UCF101 UCF101 is much larger than the other two datasets, with 24 action classes, and is currently the most challenging dataset for classification of proposals. Again, we represent Tubelets with FV following (van Gemert et al. 2015). In Fig. 13, we report mAPs for different overlap thresholds and compare Tubelets with three other approaches that report results on UCF101 dataset. Despite the use of human detection, the approach by Yu and Yuan (2015) is about 10% behind our method for an overlap threshold of 0.125. Weinzaepfel et al. (2015) uses bounding-box level action class supervision while generating proposals. Despite their additional supervision and use of two-stream CNN features, we achieve better mAP for 3 out of 4 overlap thresholds. Using box-level annotations their approach performs better at higher overlap thresholds. For limited number of classes they have an edge, whereas our approach would be more useful for generating proposals when the number of classes increases. The only other approach that uses proposals generated in an unsupervised manner, as we do, is APT by van Gemert et al. (2015). Tubelets outperform their approach while requiring only about a fifth of proposals (see Table 11).

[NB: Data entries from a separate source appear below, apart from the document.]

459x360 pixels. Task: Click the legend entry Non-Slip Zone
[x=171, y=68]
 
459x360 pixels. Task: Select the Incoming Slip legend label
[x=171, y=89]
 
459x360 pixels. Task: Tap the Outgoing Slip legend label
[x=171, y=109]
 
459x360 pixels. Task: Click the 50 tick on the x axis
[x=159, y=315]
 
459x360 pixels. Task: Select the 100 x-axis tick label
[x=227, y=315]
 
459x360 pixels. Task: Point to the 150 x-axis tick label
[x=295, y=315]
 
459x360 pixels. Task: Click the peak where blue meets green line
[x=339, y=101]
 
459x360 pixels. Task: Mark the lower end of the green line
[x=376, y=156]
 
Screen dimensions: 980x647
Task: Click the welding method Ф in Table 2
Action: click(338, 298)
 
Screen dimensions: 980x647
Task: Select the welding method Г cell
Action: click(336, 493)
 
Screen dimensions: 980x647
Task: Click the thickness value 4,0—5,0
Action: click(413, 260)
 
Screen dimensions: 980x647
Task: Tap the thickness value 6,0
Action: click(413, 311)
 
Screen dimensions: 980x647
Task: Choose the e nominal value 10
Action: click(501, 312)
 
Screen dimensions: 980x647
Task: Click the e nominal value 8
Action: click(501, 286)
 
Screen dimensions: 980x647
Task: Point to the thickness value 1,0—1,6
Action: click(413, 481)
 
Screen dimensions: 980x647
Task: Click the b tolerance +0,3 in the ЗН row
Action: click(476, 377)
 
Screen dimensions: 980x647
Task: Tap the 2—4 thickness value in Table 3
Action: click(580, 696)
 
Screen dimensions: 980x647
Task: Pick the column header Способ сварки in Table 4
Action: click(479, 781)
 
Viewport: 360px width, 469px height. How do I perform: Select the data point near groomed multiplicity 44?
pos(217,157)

Figure 14 displays some examples of action localizations from UCF101. With 24 classes this dataset offers larger variety in types of actions. Poor localization (shown in red) mainly happens in case of multiple actors, when during the action one of the actors gets occluded (see ‘Salsa Spin’). Typically, in that case, Tubelets often encapsulates both actors together. However, the varying aspect ratios, diverse locations in the video frames, speed of action and multiple actors are well captured by our action proposal method.

7 Conclusions

We presented an unsupervised approach to generate proposals from super-voxels for action localization in videos. This is done by iterative grouping of super-voxels driven by both static features and motion features, motion being the key ingredient. We introduced independent motion evidence to characterize how the action related motion deviates from the background. The generated \(iMotion\) maps provide a more efficient alternative for segmentation. Moreover, \(iMotion\)-based features allow for effective and efficient grouping of super-voxels. Our action proposals, Tubelets, are action class independent and implicitly cover variable aspect ratios and temporal lengths. We showed, for the first time, the effectiveness of Tubelets for action localization in Jain et al. (2014). In this paper, \(iMotion\) maps are presented with further insights and the segmenting \(iMotion\) maps is shown complementary to segmenting input video frames. Additionally, we introduced spatiotemporal refinement and pruning of Tubelets. Spatiotemporal refinement overcomes the tendency of super-voxels to sometimes follow the actor even after the action is completed. This led to improved MABO and Recall scores, especially on the untrimmed videos of MSR-II (Table 8), while pruning kept the number of Tubelets limited. The impact of these and the other components of Tubelet generation are extensively evaluated in our experiments.

We evaluate our method for both action proposal quality and action localization. For action proposal quality, Tubelets beat all other existing approaches on the three datasets with much fewer number of proposals (Table 11). For action localization, our method leads to the best performance on UCF101 and second best on UCF Sports and MSR-II. The method of Chen and Corso (2015) gets best mAP for MSR-II but its performance on UCF Sports is rather modest. Similarly, Weinzaepfel et al. (2015) does well on UCF Sports and UCF101 but being supervised in generating proposals is not easy to apply on MSR-II. Ours is the only method that delivers excellent performance on both the trimmed videos of UCF Sports and UCF101 as well as the untrimmed videos of MSR-II.